## What to do
Copy each of the following records line for line, keeping every character unchanged.
-- START --
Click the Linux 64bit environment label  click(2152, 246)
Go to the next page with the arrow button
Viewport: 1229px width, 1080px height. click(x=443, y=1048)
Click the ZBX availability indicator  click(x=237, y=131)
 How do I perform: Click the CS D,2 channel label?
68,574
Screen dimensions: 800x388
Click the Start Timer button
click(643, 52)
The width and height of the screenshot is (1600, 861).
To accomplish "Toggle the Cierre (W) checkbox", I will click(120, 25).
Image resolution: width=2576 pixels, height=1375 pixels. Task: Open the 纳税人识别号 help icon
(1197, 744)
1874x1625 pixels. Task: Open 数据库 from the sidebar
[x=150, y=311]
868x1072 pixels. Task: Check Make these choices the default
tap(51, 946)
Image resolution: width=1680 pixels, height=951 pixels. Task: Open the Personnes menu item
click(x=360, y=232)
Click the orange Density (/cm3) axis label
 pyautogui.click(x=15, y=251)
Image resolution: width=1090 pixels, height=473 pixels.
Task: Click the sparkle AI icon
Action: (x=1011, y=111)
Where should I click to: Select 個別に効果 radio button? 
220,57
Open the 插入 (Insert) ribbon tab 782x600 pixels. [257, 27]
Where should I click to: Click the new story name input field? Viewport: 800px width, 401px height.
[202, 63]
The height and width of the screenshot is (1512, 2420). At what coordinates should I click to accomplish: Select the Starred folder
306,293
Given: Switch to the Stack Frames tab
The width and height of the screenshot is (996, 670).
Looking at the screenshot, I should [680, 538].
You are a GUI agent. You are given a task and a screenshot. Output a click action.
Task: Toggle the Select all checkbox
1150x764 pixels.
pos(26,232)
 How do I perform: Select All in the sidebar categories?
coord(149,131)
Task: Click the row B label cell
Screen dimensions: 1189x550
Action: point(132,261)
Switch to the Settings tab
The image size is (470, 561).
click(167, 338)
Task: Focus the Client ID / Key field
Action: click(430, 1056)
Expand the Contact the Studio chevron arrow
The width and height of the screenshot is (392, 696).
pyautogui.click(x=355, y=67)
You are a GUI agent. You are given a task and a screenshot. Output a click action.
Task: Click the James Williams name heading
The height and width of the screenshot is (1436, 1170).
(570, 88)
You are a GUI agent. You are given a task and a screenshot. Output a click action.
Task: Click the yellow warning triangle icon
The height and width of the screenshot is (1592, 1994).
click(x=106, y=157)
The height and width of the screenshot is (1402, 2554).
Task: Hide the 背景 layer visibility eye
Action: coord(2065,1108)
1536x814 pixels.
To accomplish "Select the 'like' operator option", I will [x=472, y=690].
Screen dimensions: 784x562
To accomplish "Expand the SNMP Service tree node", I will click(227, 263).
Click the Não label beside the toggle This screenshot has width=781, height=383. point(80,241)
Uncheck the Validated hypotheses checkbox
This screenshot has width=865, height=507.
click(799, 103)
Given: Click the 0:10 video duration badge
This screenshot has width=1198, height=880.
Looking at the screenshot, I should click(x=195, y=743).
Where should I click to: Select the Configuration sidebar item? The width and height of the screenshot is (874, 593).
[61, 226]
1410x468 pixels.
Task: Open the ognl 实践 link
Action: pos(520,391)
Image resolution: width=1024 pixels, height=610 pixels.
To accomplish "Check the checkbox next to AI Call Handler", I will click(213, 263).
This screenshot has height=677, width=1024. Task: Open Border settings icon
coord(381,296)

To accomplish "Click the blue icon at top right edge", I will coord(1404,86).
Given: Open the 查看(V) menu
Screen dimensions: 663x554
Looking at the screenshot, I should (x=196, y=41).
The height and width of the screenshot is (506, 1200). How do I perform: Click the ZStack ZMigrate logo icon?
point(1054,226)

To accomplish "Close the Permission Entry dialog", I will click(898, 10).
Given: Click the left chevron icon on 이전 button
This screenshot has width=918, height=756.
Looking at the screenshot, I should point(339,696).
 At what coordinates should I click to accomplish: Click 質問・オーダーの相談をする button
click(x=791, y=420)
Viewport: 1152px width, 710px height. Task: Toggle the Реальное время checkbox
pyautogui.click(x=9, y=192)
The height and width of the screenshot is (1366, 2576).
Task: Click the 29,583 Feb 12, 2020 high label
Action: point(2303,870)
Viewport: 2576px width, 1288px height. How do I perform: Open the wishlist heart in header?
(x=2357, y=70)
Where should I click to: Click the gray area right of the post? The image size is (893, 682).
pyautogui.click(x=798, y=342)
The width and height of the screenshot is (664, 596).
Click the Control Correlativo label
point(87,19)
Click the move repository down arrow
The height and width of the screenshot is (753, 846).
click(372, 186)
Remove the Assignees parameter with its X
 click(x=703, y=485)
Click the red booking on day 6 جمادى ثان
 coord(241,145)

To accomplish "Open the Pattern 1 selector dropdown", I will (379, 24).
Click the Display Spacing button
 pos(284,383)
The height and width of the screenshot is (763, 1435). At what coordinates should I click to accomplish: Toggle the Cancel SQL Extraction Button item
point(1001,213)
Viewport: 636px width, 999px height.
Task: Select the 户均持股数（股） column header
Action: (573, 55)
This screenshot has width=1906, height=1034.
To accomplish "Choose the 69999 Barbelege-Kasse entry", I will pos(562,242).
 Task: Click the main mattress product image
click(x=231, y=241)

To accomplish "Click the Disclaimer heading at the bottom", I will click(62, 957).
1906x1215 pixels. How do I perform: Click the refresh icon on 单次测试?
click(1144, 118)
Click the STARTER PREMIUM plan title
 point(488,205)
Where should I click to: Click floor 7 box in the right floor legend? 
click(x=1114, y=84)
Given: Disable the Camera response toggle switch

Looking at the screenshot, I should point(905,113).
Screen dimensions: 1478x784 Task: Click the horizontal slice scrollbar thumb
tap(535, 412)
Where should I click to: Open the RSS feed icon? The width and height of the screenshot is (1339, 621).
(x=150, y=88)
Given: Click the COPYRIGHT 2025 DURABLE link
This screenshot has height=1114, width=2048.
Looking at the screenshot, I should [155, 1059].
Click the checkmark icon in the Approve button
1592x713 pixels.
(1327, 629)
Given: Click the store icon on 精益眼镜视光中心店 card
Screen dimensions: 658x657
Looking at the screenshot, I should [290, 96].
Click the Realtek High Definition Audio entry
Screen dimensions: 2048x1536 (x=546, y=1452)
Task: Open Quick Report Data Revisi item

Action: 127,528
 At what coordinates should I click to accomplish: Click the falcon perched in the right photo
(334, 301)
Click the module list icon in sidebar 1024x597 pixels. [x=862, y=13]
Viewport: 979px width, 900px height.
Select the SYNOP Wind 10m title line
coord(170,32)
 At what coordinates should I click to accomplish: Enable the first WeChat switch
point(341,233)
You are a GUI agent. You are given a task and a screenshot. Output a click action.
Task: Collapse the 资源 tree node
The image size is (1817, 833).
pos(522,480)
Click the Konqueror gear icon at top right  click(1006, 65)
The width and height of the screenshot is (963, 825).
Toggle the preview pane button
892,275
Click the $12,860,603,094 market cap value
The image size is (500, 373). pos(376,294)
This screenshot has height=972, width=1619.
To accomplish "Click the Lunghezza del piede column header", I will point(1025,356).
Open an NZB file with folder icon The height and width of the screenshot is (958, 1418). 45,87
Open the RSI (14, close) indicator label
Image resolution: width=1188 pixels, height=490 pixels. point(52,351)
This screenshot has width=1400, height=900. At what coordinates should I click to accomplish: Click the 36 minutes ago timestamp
-- END --
## Task response
Click the Linux 64bit environment label  click(2152, 246)
Go to the next page with the arrow button
Viewport: 1229px width, 1080px height. click(x=443, y=1048)
Click the ZBX availability indicator  click(x=237, y=131)
 How do I perform: Click the CS D,2 channel label?
68,574
Screen dimensions: 800x388
Click the Start Timer button
click(643, 52)
The width and height of the screenshot is (1600, 861).
To accomplish "Toggle the Cierre (W) checkbox", I will click(120, 25).
Image resolution: width=2576 pixels, height=1375 pixels. Task: Open the 纳税人识别号 help icon
(1197, 744)
1874x1625 pixels. Task: Open 数据库 from the sidebar
[x=150, y=311]
868x1072 pixels. Task: Check Make these choices the default
tap(51, 946)
Image resolution: width=1680 pixels, height=951 pixels. Task: Open the Personnes menu item
click(x=360, y=232)
Click the orange Density (/cm3) axis label
 pyautogui.click(x=15, y=251)
Image resolution: width=1090 pixels, height=473 pixels.
Task: Click the sparkle AI icon
Action: (x=1011, y=111)
Where should I click to: Select 個別に効果 radio button? 
220,57
Open the 插入 (Insert) ribbon tab 782x600 pixels. [257, 27]
Where should I click to: Click the new story name input field? Viewport: 800px width, 401px height.
[202, 63]
The height and width of the screenshot is (1512, 2420). At what coordinates should I click to accomplish: Select the Starred folder
306,293
Given: Switch to the Stack Frames tab
The width and height of the screenshot is (996, 670).
Looking at the screenshot, I should [680, 538].
You are a GUI agent. You are given a task and a screenshot. Output a click action.
Task: Toggle the Select all checkbox
1150x764 pixels.
pos(26,232)
 How do I perform: Select All in the sidebar categories?
coord(149,131)
Task: Click the row B label cell
Screen dimensions: 1189x550
Action: point(132,261)
Switch to the Settings tab
The image size is (470, 561).
click(167, 338)
Task: Focus the Client ID / Key field
Action: click(430, 1056)
Expand the Contact the Studio chevron arrow
The width and height of the screenshot is (392, 696).
pyautogui.click(x=355, y=67)
You are a GUI agent. You are given a task and a screenshot. Output a click action.
Task: Click the James Williams name heading
The height and width of the screenshot is (1436, 1170).
(570, 88)
You are a GUI agent. You are given a task and a screenshot. Output a click action.
Task: Click the yellow warning triangle icon
The height and width of the screenshot is (1592, 1994).
click(x=106, y=157)
The height and width of the screenshot is (1402, 2554).
Task: Hide the 背景 layer visibility eye
Action: coord(2065,1108)
1536x814 pixels.
To accomplish "Select the 'like' operator option", I will [x=472, y=690].
Screen dimensions: 784x562
To accomplish "Expand the SNMP Service tree node", I will click(227, 263).
Click the Não label beside the toggle This screenshot has width=781, height=383. point(80,241)
Uncheck the Validated hypotheses checkbox
This screenshot has width=865, height=507.
click(799, 103)
Given: Click the 0:10 video duration badge
This screenshot has width=1198, height=880.
Looking at the screenshot, I should click(x=195, y=743).
Where should I click to: Select the Configuration sidebar item? The width and height of the screenshot is (874, 593).
[61, 226]
1410x468 pixels.
Task: Open the ognl 实践 link
Action: pos(520,391)
Image resolution: width=1024 pixels, height=610 pixels.
To accomplish "Check the checkbox next to AI Call Handler", I will click(213, 263).
This screenshot has height=677, width=1024. Task: Open Border settings icon
coord(381,296)

To accomplish "Click the blue icon at top right edge", I will coord(1404,86).
Given: Open the 查看(V) menu
Screen dimensions: 663x554
Looking at the screenshot, I should (x=196, y=41).
The height and width of the screenshot is (506, 1200). How do I perform: Click the ZStack ZMigrate logo icon?
point(1054,226)

To accomplish "Close the Permission Entry dialog", I will click(898, 10).
Given: Click the left chevron icon on 이전 button
This screenshot has width=918, height=756.
Looking at the screenshot, I should point(339,696).
 At what coordinates should I click to accomplish: Click 質問・オーダーの相談をする button
click(x=791, y=420)
Viewport: 1152px width, 710px height. Task: Toggle the Реальное время checkbox
pyautogui.click(x=9, y=192)
The height and width of the screenshot is (1366, 2576).
Task: Click the 29,583 Feb 12, 2020 high label
Action: point(2303,870)
Viewport: 2576px width, 1288px height. How do I perform: Open the wishlist heart in header?
(x=2357, y=70)
Where should I click to: Click the gray area right of the post? The image size is (893, 682).
pyautogui.click(x=798, y=342)
The width and height of the screenshot is (664, 596).
Click the Control Correlativo label
point(87,19)
Click the move repository down arrow
The height and width of the screenshot is (753, 846).
click(372, 186)
Remove the Assignees parameter with its X
 click(x=703, y=485)
Click the red booking on day 6 جمادى ثان
 coord(241,145)

To accomplish "Open the Pattern 1 selector dropdown", I will (379, 24).
Click the Display Spacing button
 pos(284,383)
The height and width of the screenshot is (763, 1435). At what coordinates should I click to accomplish: Toggle the Cancel SQL Extraction Button item
point(1001,213)
Viewport: 636px width, 999px height.
Task: Select the 户均持股数（股） column header
Action: (573, 55)
This screenshot has width=1906, height=1034.
To accomplish "Choose the 69999 Barbelege-Kasse entry", I will pos(562,242).
 Task: Click the main mattress product image
click(x=231, y=241)

To accomplish "Click the Disclaimer heading at the bottom", I will click(62, 957).
1906x1215 pixels. How do I perform: Click the refresh icon on 单次测试?
click(1144, 118)
Click the STARTER PREMIUM plan title
 point(488,205)
Where should I click to: Click floor 7 box in the right floor legend? 
click(x=1114, y=84)
Given: Disable the Camera response toggle switch

Looking at the screenshot, I should point(905,113).
Screen dimensions: 1478x784 Task: Click the horizontal slice scrollbar thumb
tap(535, 412)
Where should I click to: Open the RSS feed icon? The width and height of the screenshot is (1339, 621).
(x=150, y=88)
Given: Click the COPYRIGHT 2025 DURABLE link
This screenshot has height=1114, width=2048.
Looking at the screenshot, I should [155, 1059].
Click the checkmark icon in the Approve button
1592x713 pixels.
(1327, 629)
Given: Click the store icon on 精益眼镜视光中心店 card
Screen dimensions: 658x657
Looking at the screenshot, I should [290, 96].
Click the Realtek High Definition Audio entry
Screen dimensions: 2048x1536 (x=546, y=1452)
Task: Open Quick Report Data Revisi item

Action: 127,528
 At what coordinates should I click to accomplish: Click the falcon perched in the right photo
(334, 301)
Click the module list icon in sidebar 1024x597 pixels. [x=862, y=13]
Viewport: 979px width, 900px height.
Select the SYNOP Wind 10m title line
coord(170,32)
 At what coordinates should I click to accomplish: Enable the first WeChat switch
point(341,233)
You are a GUI agent. You are given a task and a screenshot. Output a click action.
Task: Collapse the 资源 tree node
The image size is (1817, 833).
pos(522,480)
Click the Konqueror gear icon at top right  click(1006, 65)
The width and height of the screenshot is (963, 825).
Toggle the preview pane button
892,275
Click the $12,860,603,094 market cap value
The image size is (500, 373). pos(376,294)
This screenshot has height=972, width=1619.
To accomplish "Click the Lunghezza del piede column header", I will point(1025,356).
Open an NZB file with folder icon The height and width of the screenshot is (958, 1418). 45,87
Open the RSI (14, close) indicator label
Image resolution: width=1188 pixels, height=490 pixels. point(52,351)
This screenshot has width=1400, height=900. At what coordinates should I click to accomplish: Click the 36 minutes ago timestamp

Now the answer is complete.